With the honey bees, the cost-benefit analysis was simple: bringing in bee keepers cost less than exterminators. The bees also had an unexpected effect: they pollinated wildflowers in the fields surrounding the GreenHouse building.

Where to cut costs?

The first place to look for changes is the supply chain. Managers can cut costs by reducing the need for fossil fuels or recycling more to cut back on materials used in manufacturing, said Andrea Masini, associate professor at the HEC Paris business school.

Managers can put up a cost-benefit analysis to show changes that positively impact the environment can outweigh the costs.

“Planning for climate change is not only a constraint brought by regulation but also an opportunity to make money,” Masini said. “As a manager, you should step back, instead of just seeing the job as daily tasks, and see how your company is affecting the environment.”

Eco-conscious success

There are many examples of companies that have managed to make green-friendly practices profitable.

American outdoor clothing manufacturer Patagonia, for instance, changed its manufacturing process to be more environmentally friendly, and since 1985

has contributed 10% of pre-tax profits each year to environmental groups. The outdoorsy types attracted to Patagonia’s clothing are more likely to be concerned for the environment, so the move had the benefit of increasing sales, Masini said. In fact, Patagonia tripled profits from 2008 to 2013.

Airplane maker Boeing designed lighter aircraft that use less fuel, an initially expensive innovation that, in the long run, saves on fuel costs and cuts emissions.

And a decade ago at Mars Inc, three mid-level executives dreamed up an idea that the global food manufacturer could become sustainable within a generation. The company set “stretch goals” that seemed, at the time, impossible to attain, said Barry Parkin, the company’s global procurement head. Among the changes, the company set out to reduce greenhouse gas emissions every year by 3%, even if the 75,000-employee company continued to grow. Now, Mars is on target to reduce its output of greenhouse gasses by 2040. That’s in part thanks to a new wind farm Mars built in Texas; it’s the size of Paris and provides enough electricity to power all 70 of the company’s US facilities.

“Whether working on a production line or in logistics, we realised everybody could do something to help the environment,” Parkin said from his office in New York City. Now, he said, sustainability is one of the most talked-about issues in the company, because it gives employees something to feel good about at the end of the day.

Beyond the bees

At Herman Miller, the company established a simple guideline to help managers present new environmentally friendly ideas, Ramirez said. All new environmental projects should pay for themselves or produce a profit within three to five years.

That’s key, Ramirez said: it’s hard to convince upper management to spend money on environmental advancements unless you can also prove it’ll increase profitability.

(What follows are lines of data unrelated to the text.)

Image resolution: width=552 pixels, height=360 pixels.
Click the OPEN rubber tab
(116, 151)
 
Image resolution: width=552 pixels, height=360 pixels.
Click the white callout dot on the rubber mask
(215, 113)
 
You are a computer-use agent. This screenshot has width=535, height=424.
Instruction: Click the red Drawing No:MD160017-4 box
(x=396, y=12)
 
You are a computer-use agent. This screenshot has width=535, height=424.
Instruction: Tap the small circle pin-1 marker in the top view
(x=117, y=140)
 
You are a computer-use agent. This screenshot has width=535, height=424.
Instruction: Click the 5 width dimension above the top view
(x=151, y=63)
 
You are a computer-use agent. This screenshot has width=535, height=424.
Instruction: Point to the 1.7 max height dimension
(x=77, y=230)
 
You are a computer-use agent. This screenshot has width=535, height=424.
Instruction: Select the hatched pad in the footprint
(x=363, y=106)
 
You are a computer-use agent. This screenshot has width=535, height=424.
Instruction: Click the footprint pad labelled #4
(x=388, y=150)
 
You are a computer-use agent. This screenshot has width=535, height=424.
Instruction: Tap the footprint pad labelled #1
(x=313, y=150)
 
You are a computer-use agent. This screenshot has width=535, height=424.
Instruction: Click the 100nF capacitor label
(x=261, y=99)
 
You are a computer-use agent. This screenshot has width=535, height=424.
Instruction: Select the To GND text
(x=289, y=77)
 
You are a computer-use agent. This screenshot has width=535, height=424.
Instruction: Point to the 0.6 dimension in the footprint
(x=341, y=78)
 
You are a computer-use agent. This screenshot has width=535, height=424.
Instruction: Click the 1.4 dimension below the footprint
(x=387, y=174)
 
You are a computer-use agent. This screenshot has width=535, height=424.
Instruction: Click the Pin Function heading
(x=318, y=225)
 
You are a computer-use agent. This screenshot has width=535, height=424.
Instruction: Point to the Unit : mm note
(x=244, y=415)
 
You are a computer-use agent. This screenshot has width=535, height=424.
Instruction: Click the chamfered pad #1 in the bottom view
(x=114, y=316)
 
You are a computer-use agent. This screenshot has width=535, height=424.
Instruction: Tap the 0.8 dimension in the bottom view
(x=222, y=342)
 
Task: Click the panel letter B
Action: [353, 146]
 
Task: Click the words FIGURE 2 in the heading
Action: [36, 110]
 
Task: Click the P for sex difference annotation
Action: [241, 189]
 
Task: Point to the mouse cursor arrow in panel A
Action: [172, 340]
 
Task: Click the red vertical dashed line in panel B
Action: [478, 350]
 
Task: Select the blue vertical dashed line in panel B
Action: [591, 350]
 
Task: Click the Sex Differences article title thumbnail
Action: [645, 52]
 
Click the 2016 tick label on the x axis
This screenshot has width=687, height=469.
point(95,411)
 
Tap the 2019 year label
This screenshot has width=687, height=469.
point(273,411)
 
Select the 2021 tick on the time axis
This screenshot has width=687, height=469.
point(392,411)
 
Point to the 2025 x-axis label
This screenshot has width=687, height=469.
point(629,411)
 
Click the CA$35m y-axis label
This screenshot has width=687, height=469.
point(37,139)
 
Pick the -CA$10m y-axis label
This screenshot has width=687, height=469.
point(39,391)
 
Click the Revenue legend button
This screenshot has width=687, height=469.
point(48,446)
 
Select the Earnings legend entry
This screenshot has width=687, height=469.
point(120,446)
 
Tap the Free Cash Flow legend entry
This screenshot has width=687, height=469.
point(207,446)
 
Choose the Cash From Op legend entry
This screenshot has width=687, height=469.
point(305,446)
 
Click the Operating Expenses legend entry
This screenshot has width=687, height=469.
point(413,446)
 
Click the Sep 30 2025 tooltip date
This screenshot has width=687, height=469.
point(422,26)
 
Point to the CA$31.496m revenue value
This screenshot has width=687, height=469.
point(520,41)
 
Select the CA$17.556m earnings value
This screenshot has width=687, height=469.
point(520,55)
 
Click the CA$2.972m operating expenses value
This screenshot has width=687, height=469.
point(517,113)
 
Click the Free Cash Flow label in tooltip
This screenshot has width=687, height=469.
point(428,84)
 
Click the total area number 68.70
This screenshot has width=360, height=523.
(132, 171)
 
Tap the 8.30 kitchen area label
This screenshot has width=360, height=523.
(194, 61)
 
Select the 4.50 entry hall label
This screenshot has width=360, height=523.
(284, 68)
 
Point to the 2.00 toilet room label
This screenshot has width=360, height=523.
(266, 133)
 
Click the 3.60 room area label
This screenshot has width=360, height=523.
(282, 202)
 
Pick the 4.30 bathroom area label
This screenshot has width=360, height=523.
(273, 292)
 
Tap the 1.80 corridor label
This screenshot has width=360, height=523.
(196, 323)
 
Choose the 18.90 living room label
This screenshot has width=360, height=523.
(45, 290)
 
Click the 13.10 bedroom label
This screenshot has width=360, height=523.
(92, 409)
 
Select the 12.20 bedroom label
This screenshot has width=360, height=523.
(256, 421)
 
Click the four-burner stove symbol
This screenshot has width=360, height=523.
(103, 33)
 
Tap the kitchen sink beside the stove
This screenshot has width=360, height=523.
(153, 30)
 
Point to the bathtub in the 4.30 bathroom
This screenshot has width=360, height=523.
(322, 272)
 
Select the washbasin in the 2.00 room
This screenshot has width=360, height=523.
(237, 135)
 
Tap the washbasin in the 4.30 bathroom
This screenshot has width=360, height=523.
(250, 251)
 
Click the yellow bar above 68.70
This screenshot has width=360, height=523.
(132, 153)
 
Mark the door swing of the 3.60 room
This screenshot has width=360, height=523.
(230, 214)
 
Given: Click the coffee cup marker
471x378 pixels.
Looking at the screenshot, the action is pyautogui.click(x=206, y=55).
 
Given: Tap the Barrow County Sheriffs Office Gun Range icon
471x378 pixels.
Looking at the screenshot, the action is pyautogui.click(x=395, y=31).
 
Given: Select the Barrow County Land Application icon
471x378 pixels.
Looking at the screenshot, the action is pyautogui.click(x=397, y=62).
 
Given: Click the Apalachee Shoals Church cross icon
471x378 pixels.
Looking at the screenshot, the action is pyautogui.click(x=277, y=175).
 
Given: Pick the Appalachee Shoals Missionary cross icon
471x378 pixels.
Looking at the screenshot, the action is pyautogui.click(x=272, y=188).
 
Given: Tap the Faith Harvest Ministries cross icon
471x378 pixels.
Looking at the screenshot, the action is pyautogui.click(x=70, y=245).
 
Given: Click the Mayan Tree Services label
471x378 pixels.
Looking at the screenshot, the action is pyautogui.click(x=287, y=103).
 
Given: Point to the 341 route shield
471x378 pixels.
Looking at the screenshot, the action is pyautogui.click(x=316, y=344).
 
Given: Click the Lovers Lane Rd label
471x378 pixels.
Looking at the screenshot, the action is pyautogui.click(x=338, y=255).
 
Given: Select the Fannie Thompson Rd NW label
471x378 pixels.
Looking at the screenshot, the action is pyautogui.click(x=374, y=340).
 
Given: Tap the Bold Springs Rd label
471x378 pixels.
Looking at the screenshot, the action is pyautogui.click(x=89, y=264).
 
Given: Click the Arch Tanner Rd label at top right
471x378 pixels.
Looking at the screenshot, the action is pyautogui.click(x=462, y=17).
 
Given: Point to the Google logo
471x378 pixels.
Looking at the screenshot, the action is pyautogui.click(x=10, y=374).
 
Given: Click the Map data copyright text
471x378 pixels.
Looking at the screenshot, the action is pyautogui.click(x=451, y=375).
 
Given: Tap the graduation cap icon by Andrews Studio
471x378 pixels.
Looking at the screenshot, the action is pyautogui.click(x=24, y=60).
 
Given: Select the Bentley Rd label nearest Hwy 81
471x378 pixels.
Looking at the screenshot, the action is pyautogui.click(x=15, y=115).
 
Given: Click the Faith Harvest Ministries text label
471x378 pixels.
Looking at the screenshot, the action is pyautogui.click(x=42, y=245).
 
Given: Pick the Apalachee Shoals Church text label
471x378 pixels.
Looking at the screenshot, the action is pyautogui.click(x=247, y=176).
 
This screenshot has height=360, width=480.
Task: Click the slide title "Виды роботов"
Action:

It’s hard to convince upper management to spend money unless you can also prove it’ll increase profitability.

“It’s important that you understand profitability is important,” Ramirez said. “As you’re thinking about how to leave behind a better world, you have to think about how to protect your product.”

Among the efforts, the 110-year-old company has a group of employees tasked with creating environmental programs. It’s named Team 53, after the year Herman Miller founder DJ DePree declared his company would be “a good steward of the environment.”

The team is working to reduce Herman Miller’s contribution to landfills, and so far, seven of the company's facilities across the globe have done so. It’s not only a good environmental idea, Ramirez said, but the cost of recycling is less than the bills the company paid to dump its trash.

Not all eco-conscious projects will end up emptying landfills or creating fields of flowers but with careful study, managers really can dream up environment-saving ideas that make an impact.